Empirical Evaluation of Multiobjective Optimization Algorithms Searching for Higher Order Mutants

Abstract

ABSTRACTFirst order mutation testing is used to evaluate the quality of a given set of test cases by inserting single changes into the program under test to produce first order mutants (FOMs) of the original program, and then checking whether tests are good enough to detect the artificially injected defects. However, mutation testing is not yet widely used due to the problems of a large number of generated mutants and limited realism of introduced changes that do not necessarily reflect real software defects. Furthermore, many of the generated mutants are equivalent, i.e., they keep the program semantics unchanged and, thus, cannot be detected by any test suite. Higher order mutation testing has been coined as a promising solution for overcoming these limitations of FOM testing. In particular, finding strongly subsuming higher order mutants (SSHOMs), which are able to replace all of their constituent FOMs without scarifying test effectiveness while being able to reflect complex, real defects that require more than one change to correct them, is considered an important research challenge and is the focus of this work. The contribution of this article is a new, extended classification of higher order mutants (HOMs) to cover all cases of generated HOMs. Fitness functions and empirical comparison of four different multiobjective optimization algorithms are used to generate and evaluate HOMs as well as search for valuable high-quality and reasonable HOMs (strongly subsuming and coupled HOMs) and ten other types of HOMs.

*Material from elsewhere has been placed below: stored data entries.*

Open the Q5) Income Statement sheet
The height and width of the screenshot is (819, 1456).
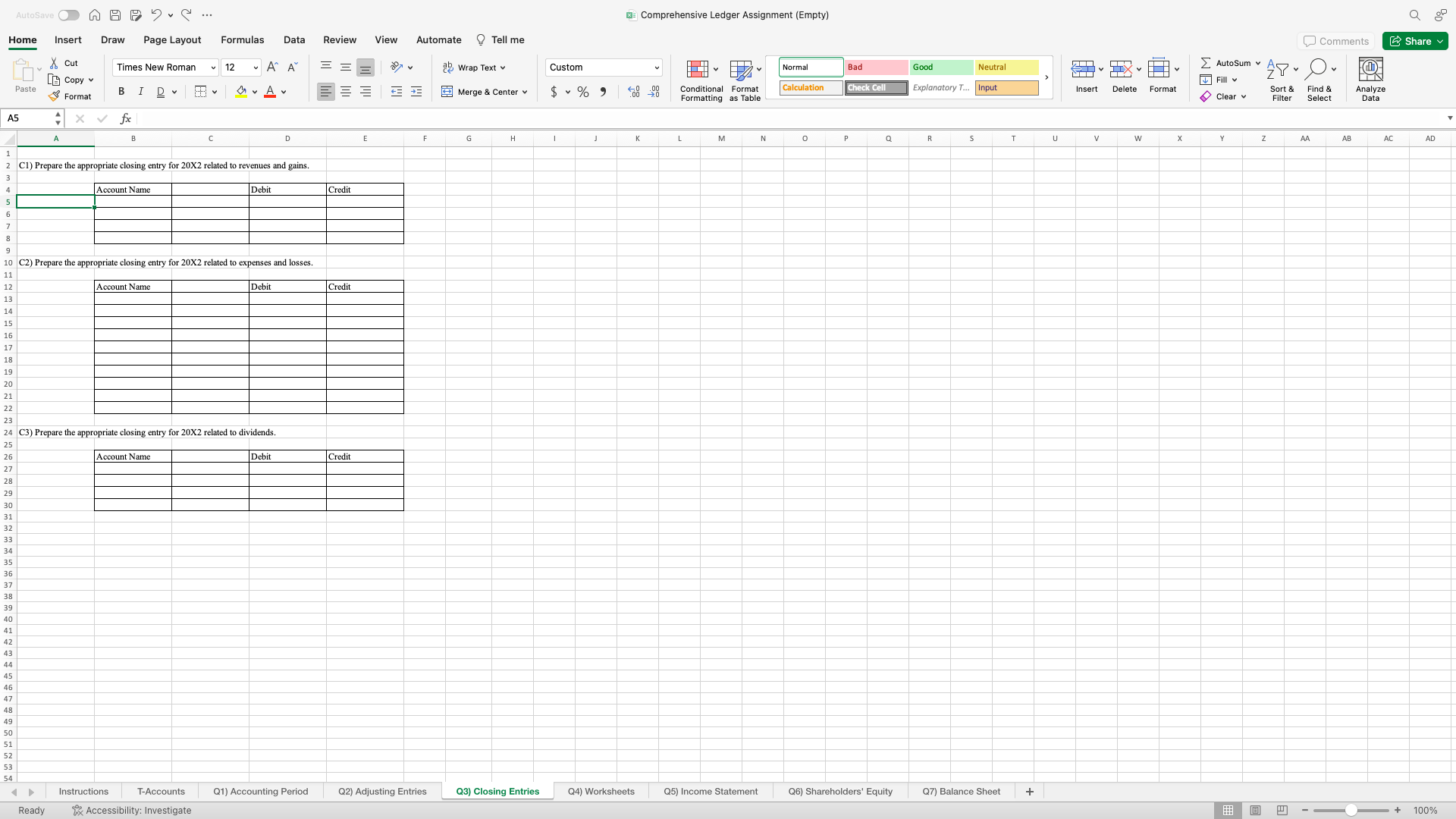pos(710,791)
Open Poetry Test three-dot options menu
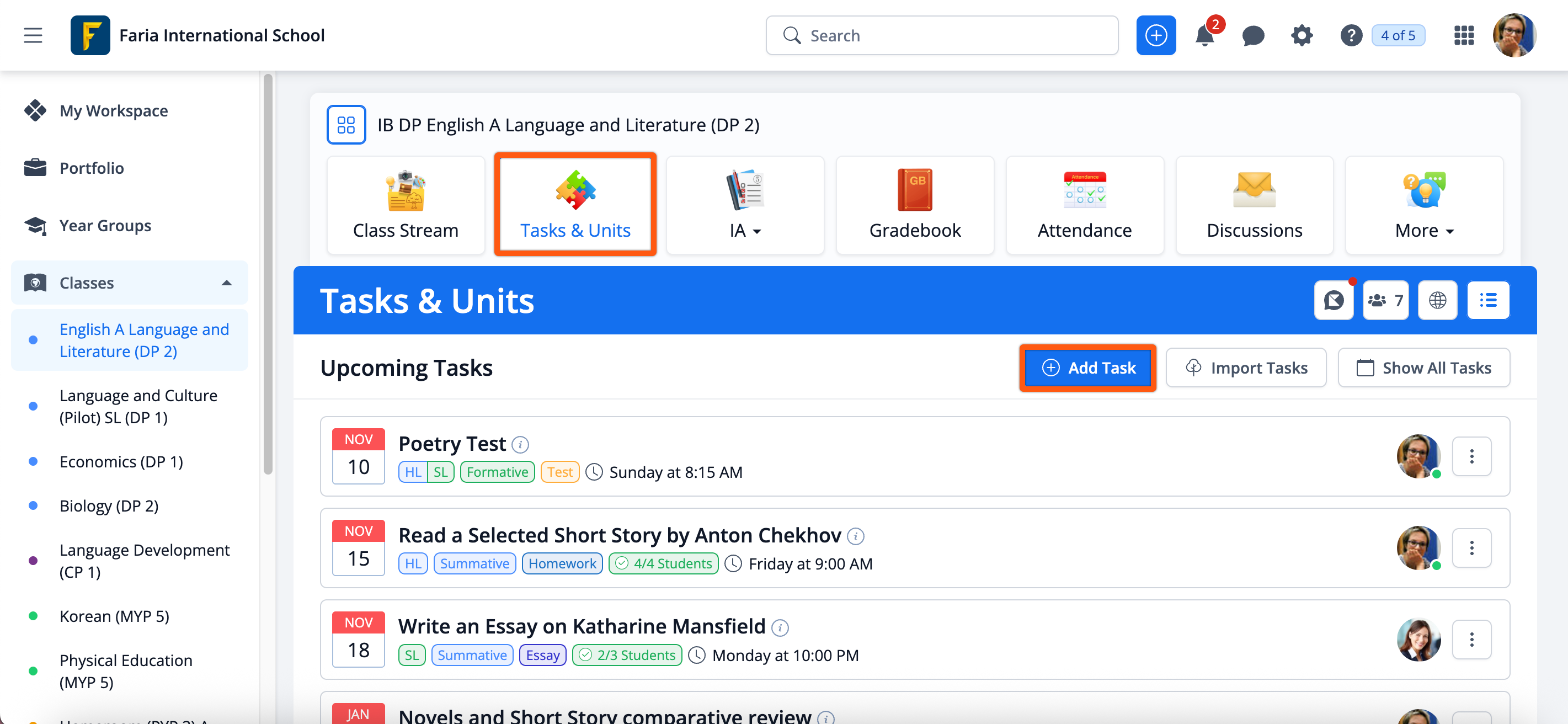Image resolution: width=1568 pixels, height=724 pixels. [x=1471, y=457]
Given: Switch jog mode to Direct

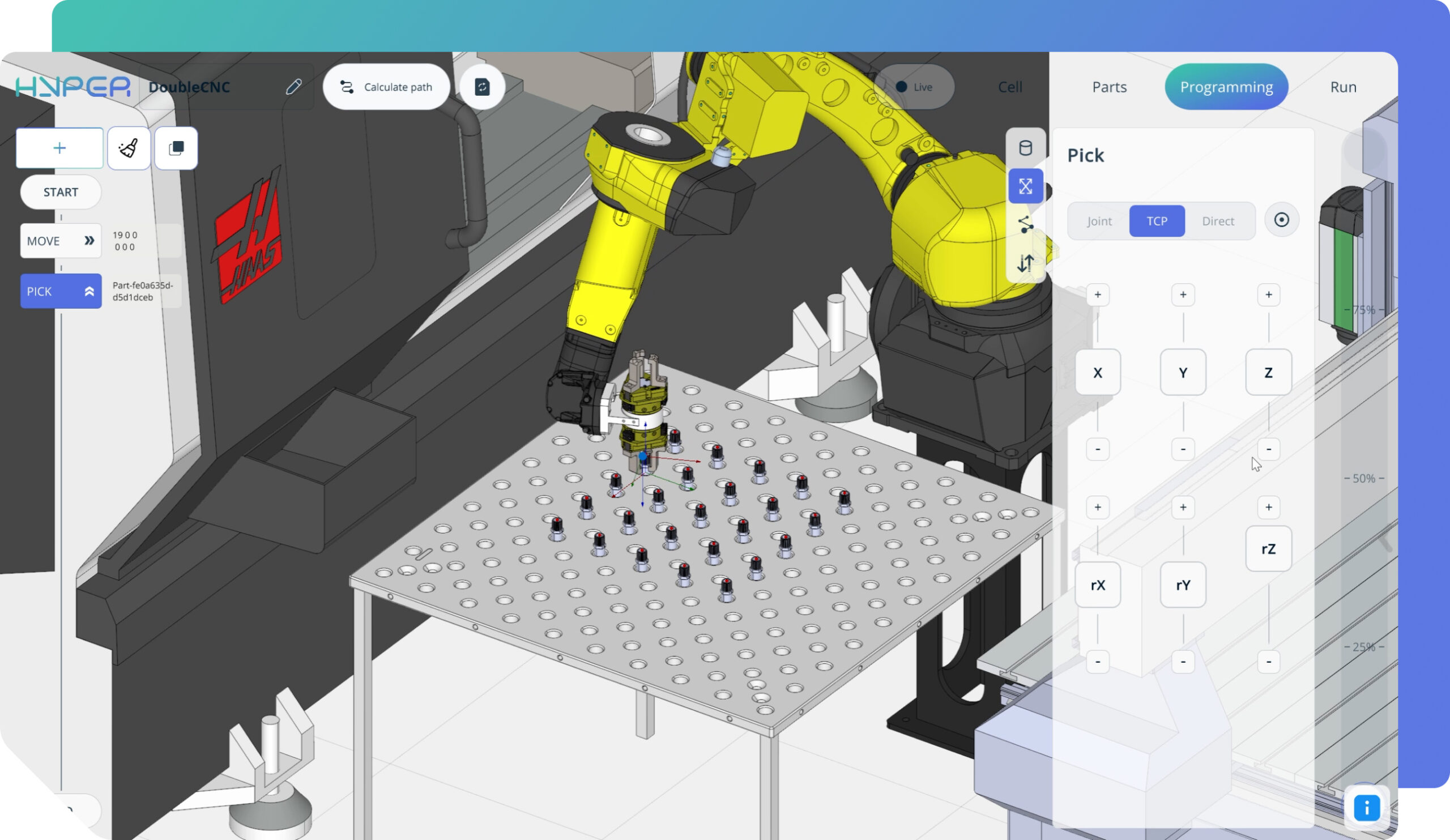Looking at the screenshot, I should click(x=1218, y=221).
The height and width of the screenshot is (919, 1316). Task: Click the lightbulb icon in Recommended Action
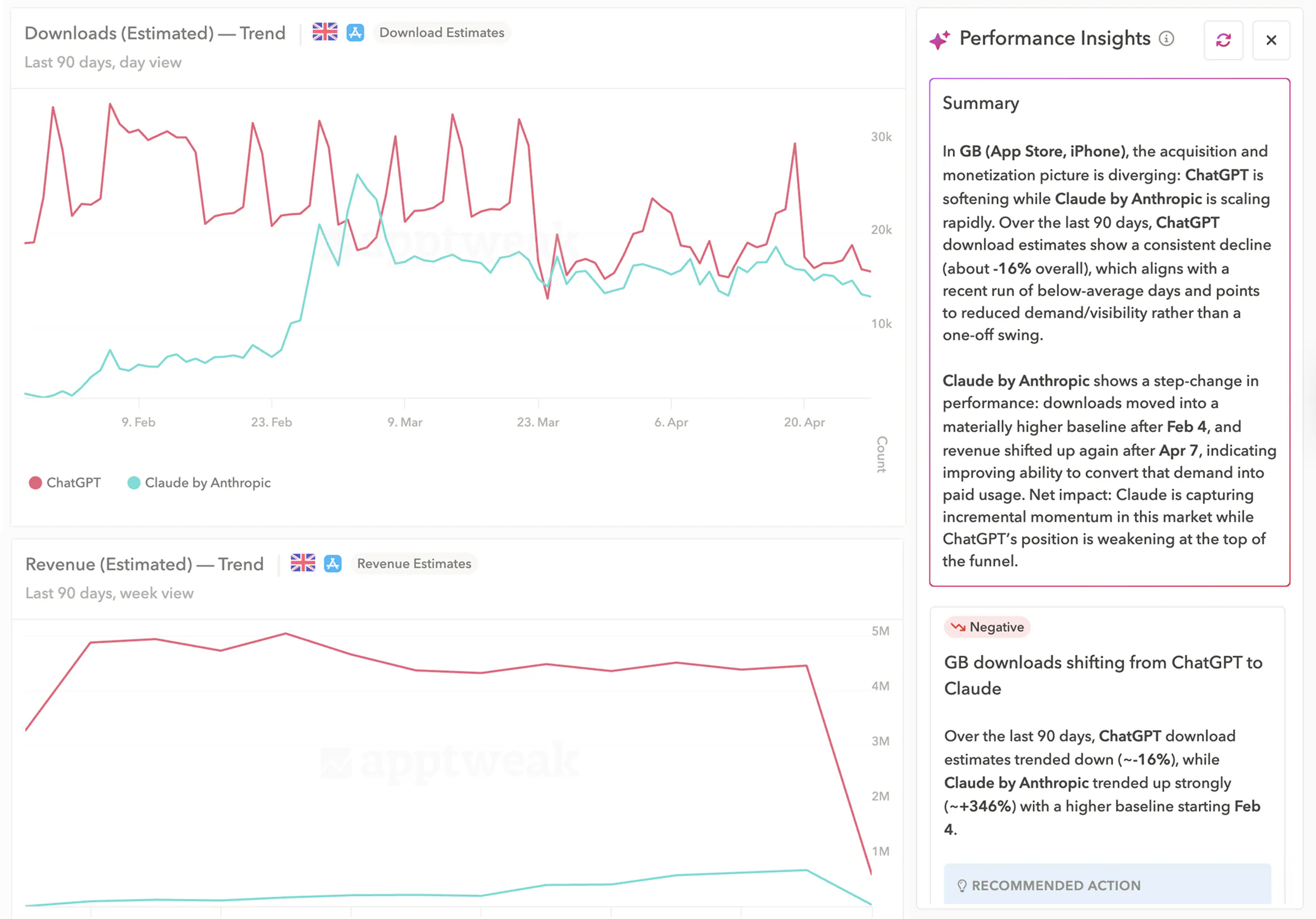coord(963,885)
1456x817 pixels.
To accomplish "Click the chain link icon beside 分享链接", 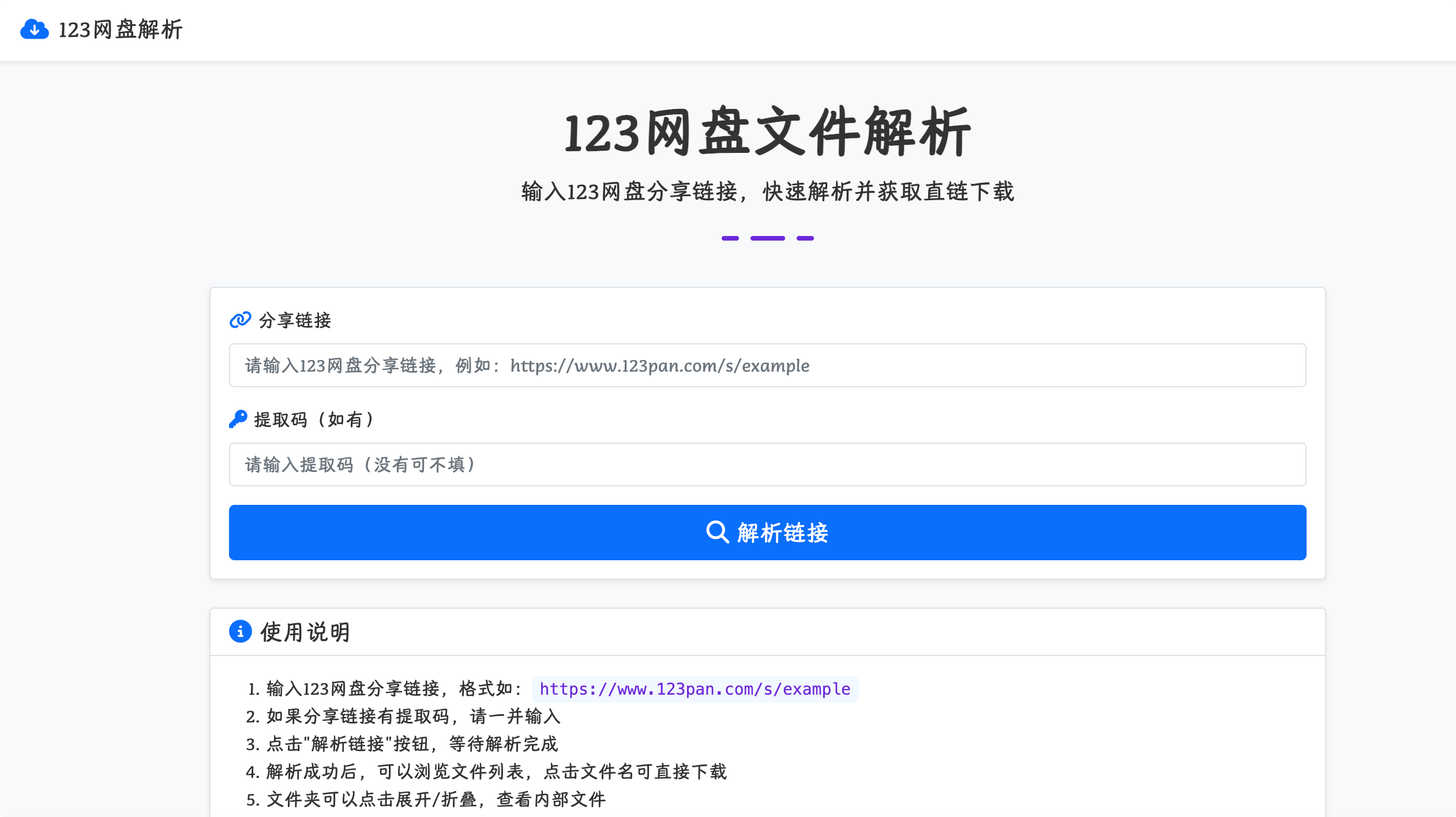I will (x=240, y=320).
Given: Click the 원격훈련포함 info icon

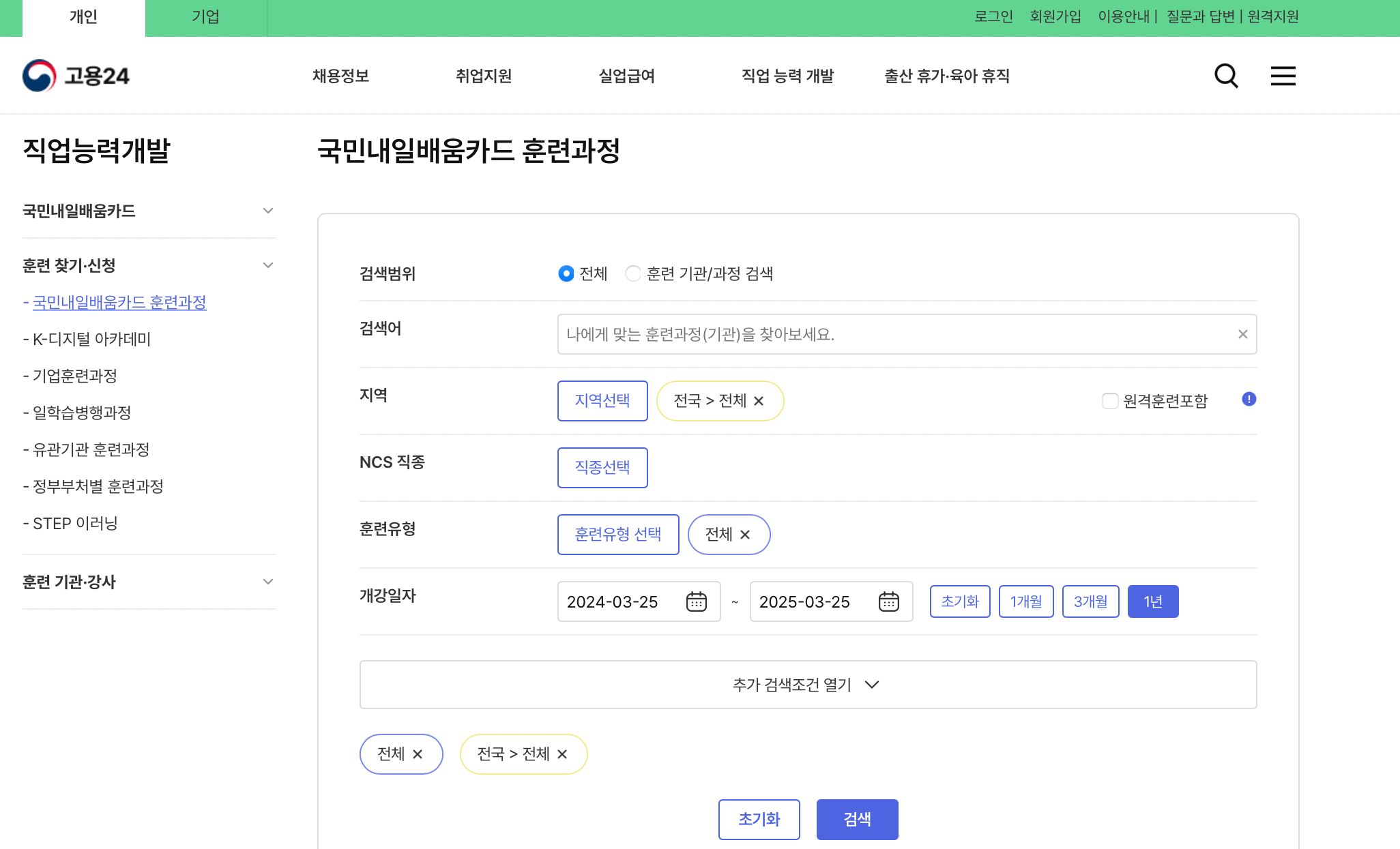Looking at the screenshot, I should 1250,400.
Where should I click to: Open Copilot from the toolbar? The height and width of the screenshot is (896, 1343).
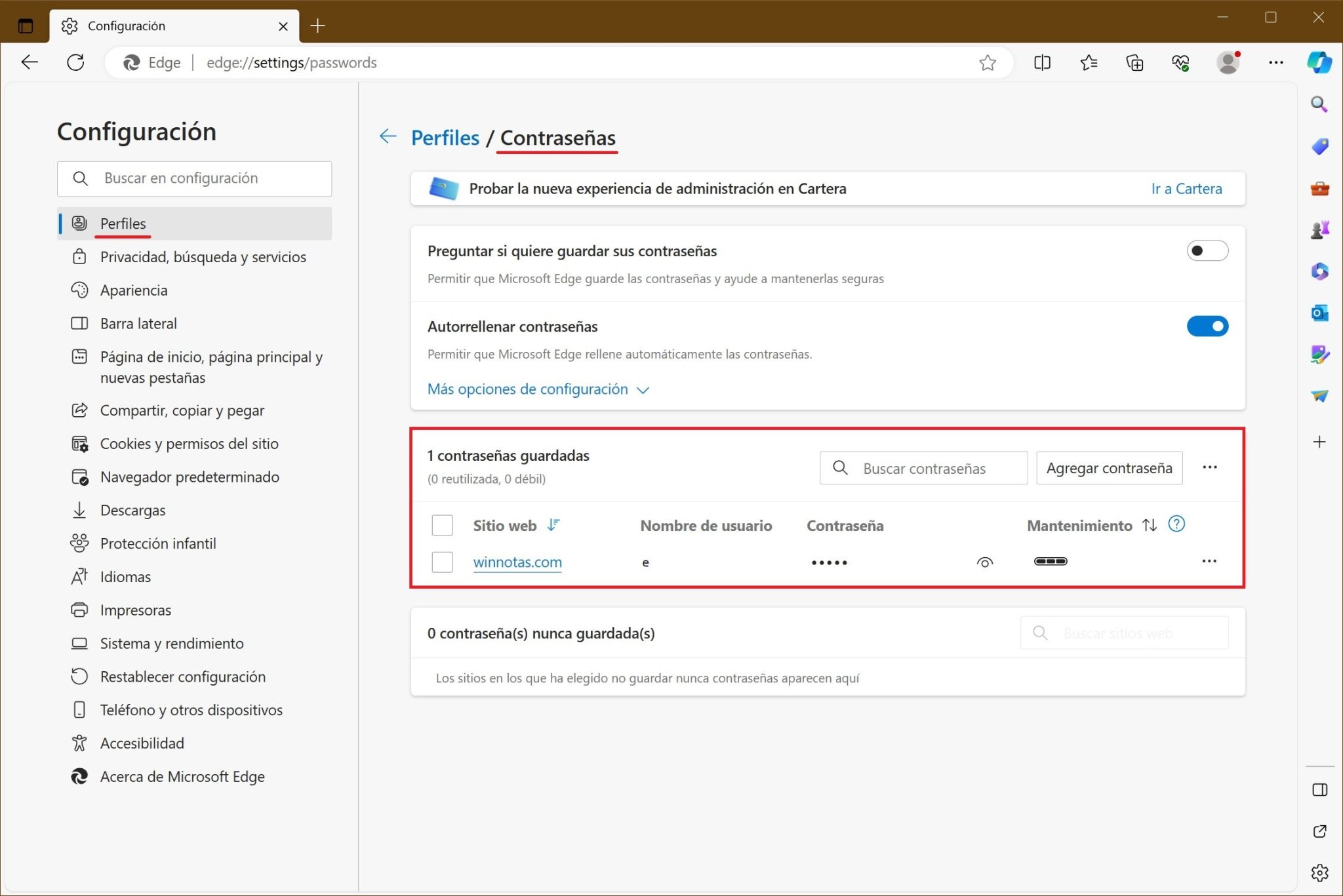point(1319,62)
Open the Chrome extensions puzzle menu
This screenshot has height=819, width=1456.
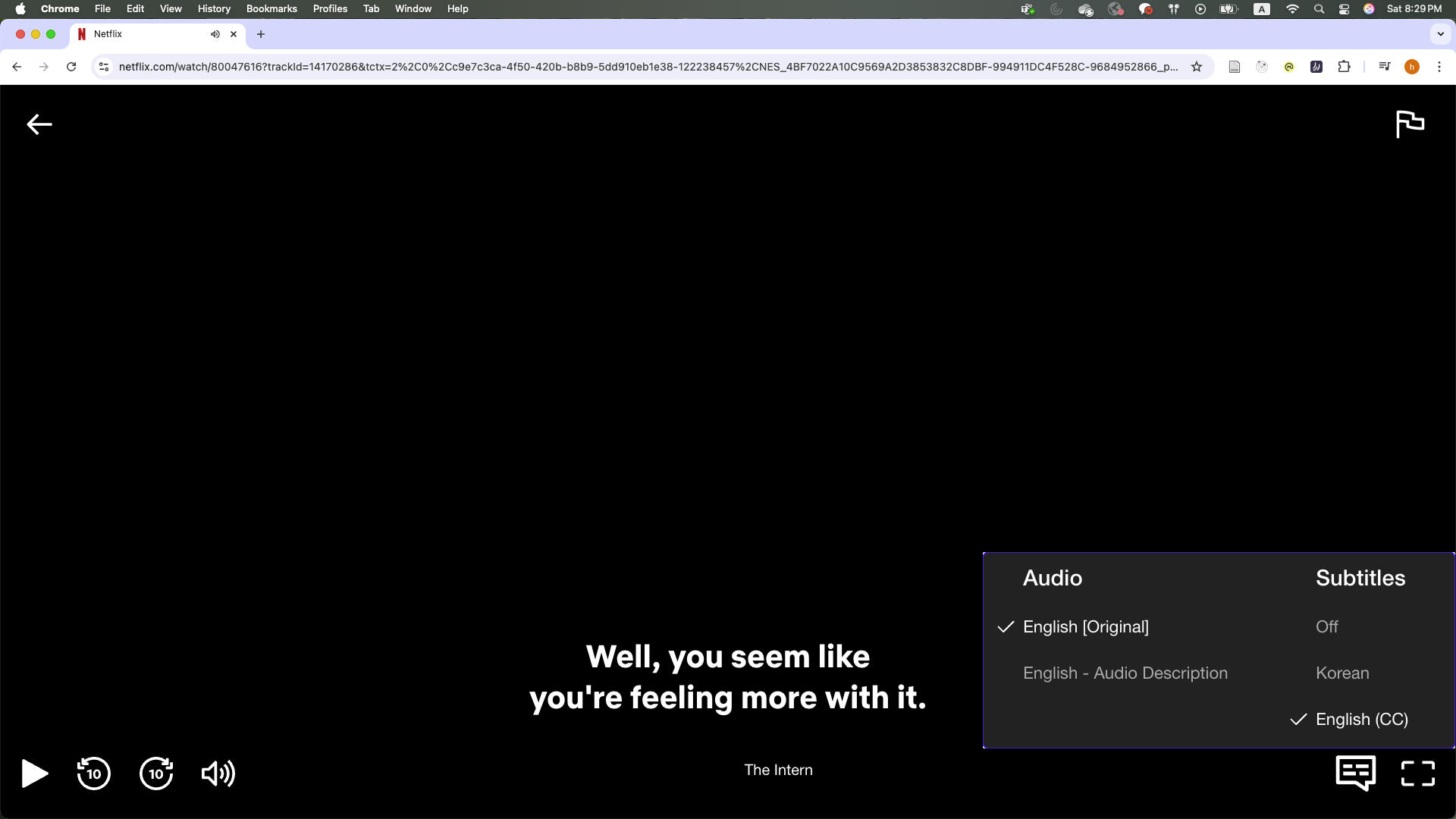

The main goal of this study is to assert the effect of applying multiobjective optimization algorithms in the area of higher order-mutation testing, while asserting the correctness of the proposed HOMs classification, objectives, and fitness functions. Our experimental results show that the total number of generated HOMs is smaller (about 70%) in comparison to FOMs, while the mean ratio of reasonable HOMs (subsuming HOMs) to all found HOMs is over 56%, and the mean ratio of high-quality and reasonable HOMs (strongly subsuming and coupled HOMs) to all found reasonable HOMs (subsuming HOMs) is fairly high (around 8.74%).